Talvez o grande charme do realismo fantástico e o porque dele ser tão atrativo, é que é um gênero que transpõe as barreiras literárias, como dito anteriormente, ele não é só uma forma narrativa mas também uma visão do mundo. O realismo fantástico é perceptível fora dos livros e é sobretudo rural, porém, o mundo mudou, a globalização unificou as estruturas de pensamento e as cidades tendem a tecer uma esfera anti-fantástica em torno delas, essas mudanças nada mais são que um mero sintoma da passagem dos tempos. Hoje se alguém te contar que viu o diabo numa encruzilhada, você vai simplesmente imaginar que se trata de uma pegadinha ou que a pessoa está maluca, mas se no passado alguém dissesse o mesmo para seus avós, provavelmente eles evitariam aquele caminho.
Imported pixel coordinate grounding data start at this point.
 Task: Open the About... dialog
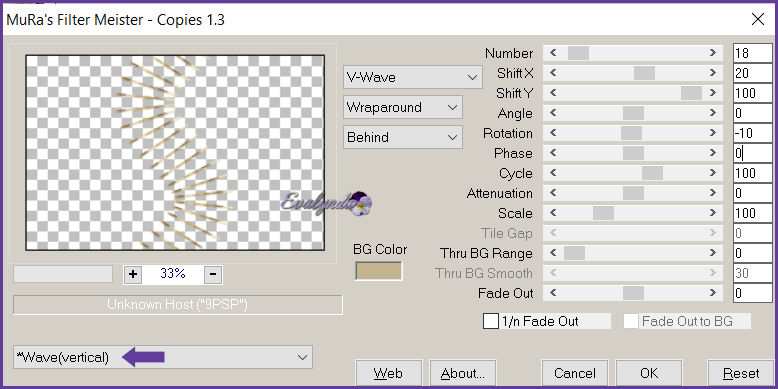[x=462, y=373]
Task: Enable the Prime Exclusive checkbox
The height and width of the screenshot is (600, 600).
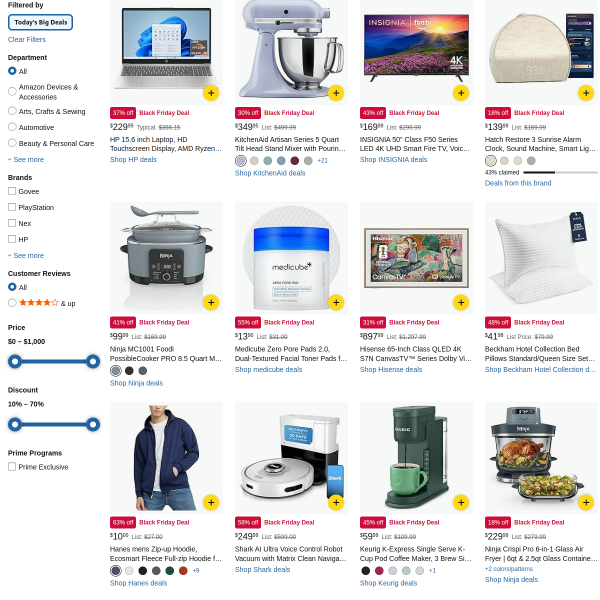Action: coord(12,466)
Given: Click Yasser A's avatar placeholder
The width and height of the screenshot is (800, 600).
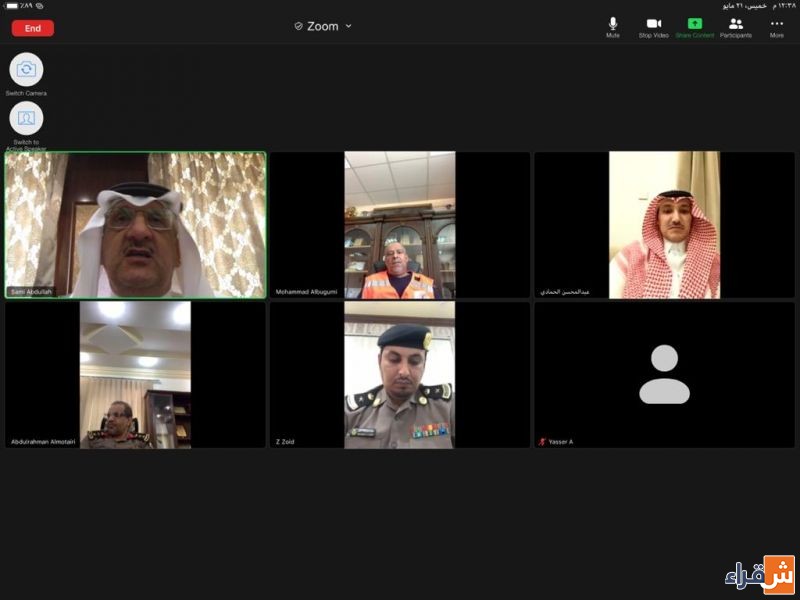Looking at the screenshot, I should pos(664,374).
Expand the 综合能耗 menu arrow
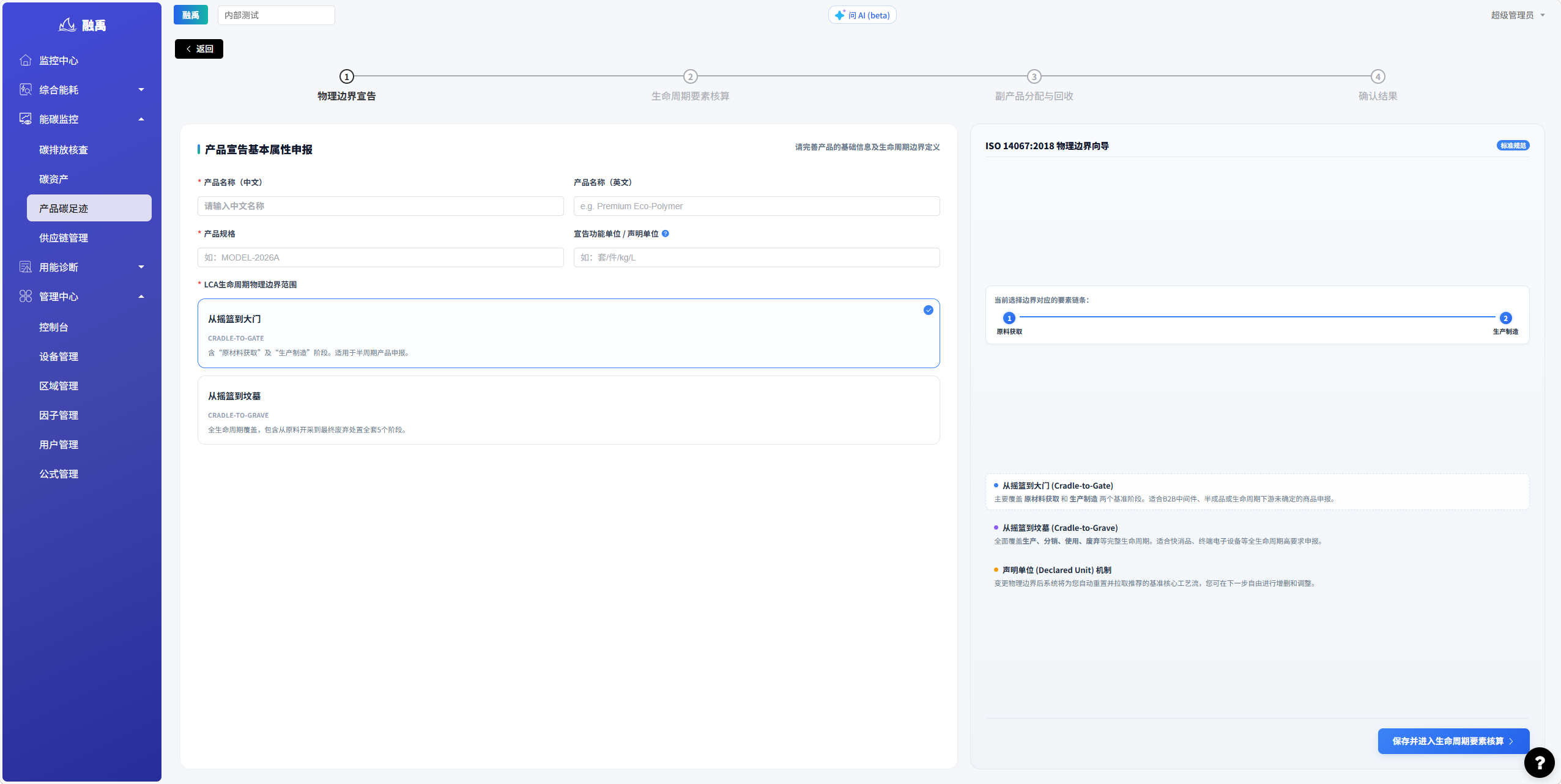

O realismo fantástico foi a visão de mundo dos nossos avós e se você foi um bom observador na sua infância, se lembra que ele estava presente nas histórias e nos causos, que as famílias costumam contar quando todo mundo se reunia para conversar após a janta, sentados no alpendre ou na porta de casa. Entre várias, nunca me esquecerei de uma história em particular que a minha avó contava — nas raríssimas vezes que ousou repetir tal relato — que era o mais puro exemplo de realismo fantástico. Ela contava que, quando criança, teve um encontro com uma "criatura maligna": se tratava de um ser com corpo serpentiforme, gigantesco, repleto de escamas e pelos e que ostentava na fronte uma temível cabeça de bode! A criatura se locomovia enrolando-se em uma cerca até se lançar dentro de um ribeirão e desaparecer. Nas poucas vezes que ouvíamos essa história, começavam as discussões e toda uma troca de explicações, céticas ou religiosas, sobre o que ela teria realmente visto. Se você é um habitante das cidades ou do século XXI, como uma visão de mundo menos mística, ou mesmo um entusiasta mediano de biologia com um bom conhecimento da fauna local, já deve ter tirado suas próprias conclusões, mas na visão daquela criança que foi a minha avó, habitante de um mundo mais "fantástico", ela sabia que se tratava de um encontro com o diabo!!!